Quem deseja usufruir sem merecer, receber sem dar, colher sem haver semeado é obrigado a furtar e converter-se em indigno beneficiário da vida, que lhe impõe recomeços difíceis.
Todos podemos conseguir a felicidade, se soubermos e quisermos bem conduzir nossas aspirações.
Muitos desejariam um pomar referto, um jardim de messes… Por não consegui-los, desalentam-se, esquecidos de que também poderiam tornar-se um arbusto verde no caminho pedregoso, adornando a estrada adusta; uma árvore sobranceira, mesmo solitária, quebrando a inclemência e aridez da terra…
A montanha altaneira e íngreme, não raro, de quando em quando, nas frinchas e patamares, abre-se em vegetação teimosa, que reverdece o negrume sombrio da rocha e parece abençoar o minério, abrindo flores exóticas e raras que recebem o ósculo do Sol, da vida, em nome do Construtor Divino.
Felicidade, minha filha, é o bem que fazemos e não o gozo que fruímos. Não vemos os mesmos desaires entre opulentos e miseráveis, as mesmas tragédias no palco da glória e do fracasso, os mesmos desassossegos nos palácios e nas taperas?
A felicidade não resulta do que se tem e do que se desfruta, mas do que se é e do que se faz.
Jesus, podendo permanecer no sólio do Altíssimo, conviveu com as sombras hórridas dos vales humanos, a fim de clarear com insuperável luz as baixadas em que chafurdam as criaturas, fazendo-as anelar pelas claridades estelares do infinito.
Não nos queixemos!

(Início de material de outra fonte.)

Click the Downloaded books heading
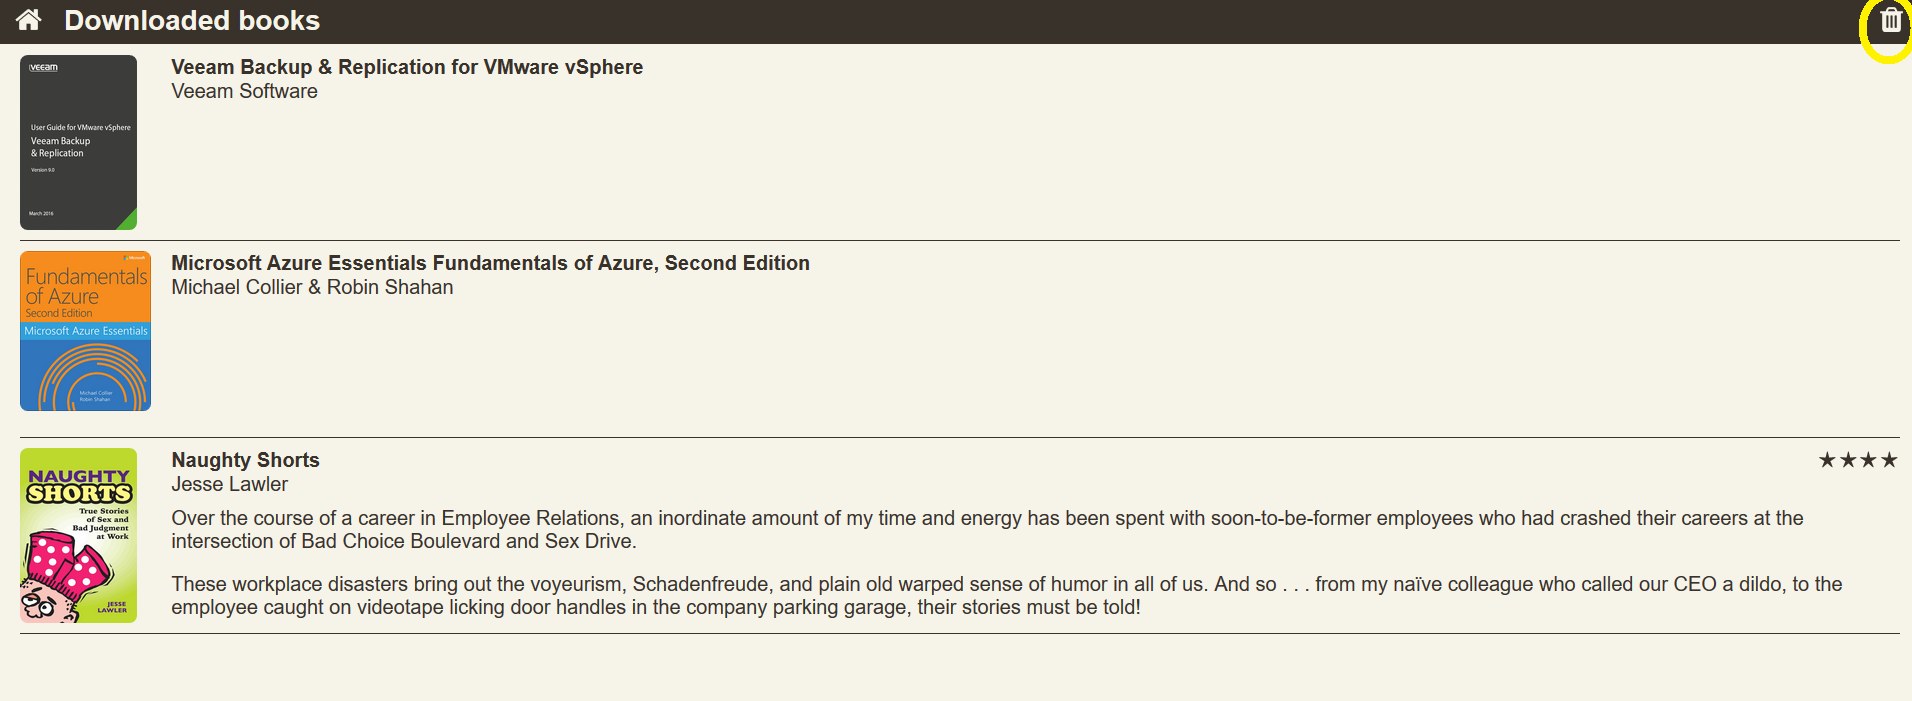 click(192, 20)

A reclamação reflete insatisfação pelo que temos, a traduzir a revolta de que nos consideramos defraudados e, em conseqüência, injustiçados por Deus.
Cada um recebe, não como julga merecer, porque a verdade é que coisa alguma merecemos, mas de acordo com o que nos seja melhor para o bem estar real, entende?

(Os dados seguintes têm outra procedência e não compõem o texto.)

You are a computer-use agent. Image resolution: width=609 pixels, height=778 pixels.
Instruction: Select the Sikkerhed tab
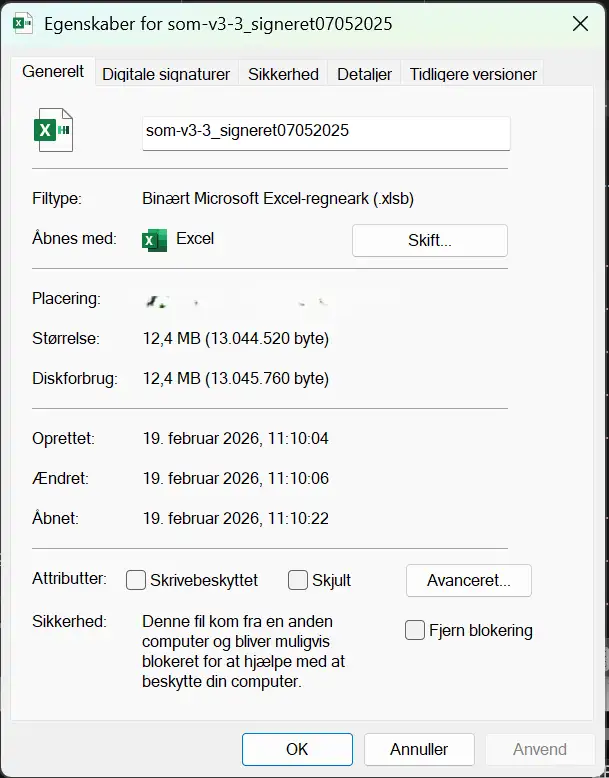pyautogui.click(x=283, y=74)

Não se lamente mais e saia do egoísmo vexatório, insatisfeito, fator da sua inquietação, aprendendo a descortinar belezas e esperanças.
A fim de consegui-los, arrebente as lentes enfumaçadas através das quais tem olhado a vida e abra-se à luz.
Eis aí um exemplo: se fecharmos a janela, campeiam as sombras neste recinto, agora em ouro; se abrirmos, reinará a claridade…
O sol do amor divino brilha incessantemente. A forma como se encontrarem as janelas das nossas intenções espirituais, morais e mentais, dirá do que preferimos: luz ou sombra, alegria ou dissabor…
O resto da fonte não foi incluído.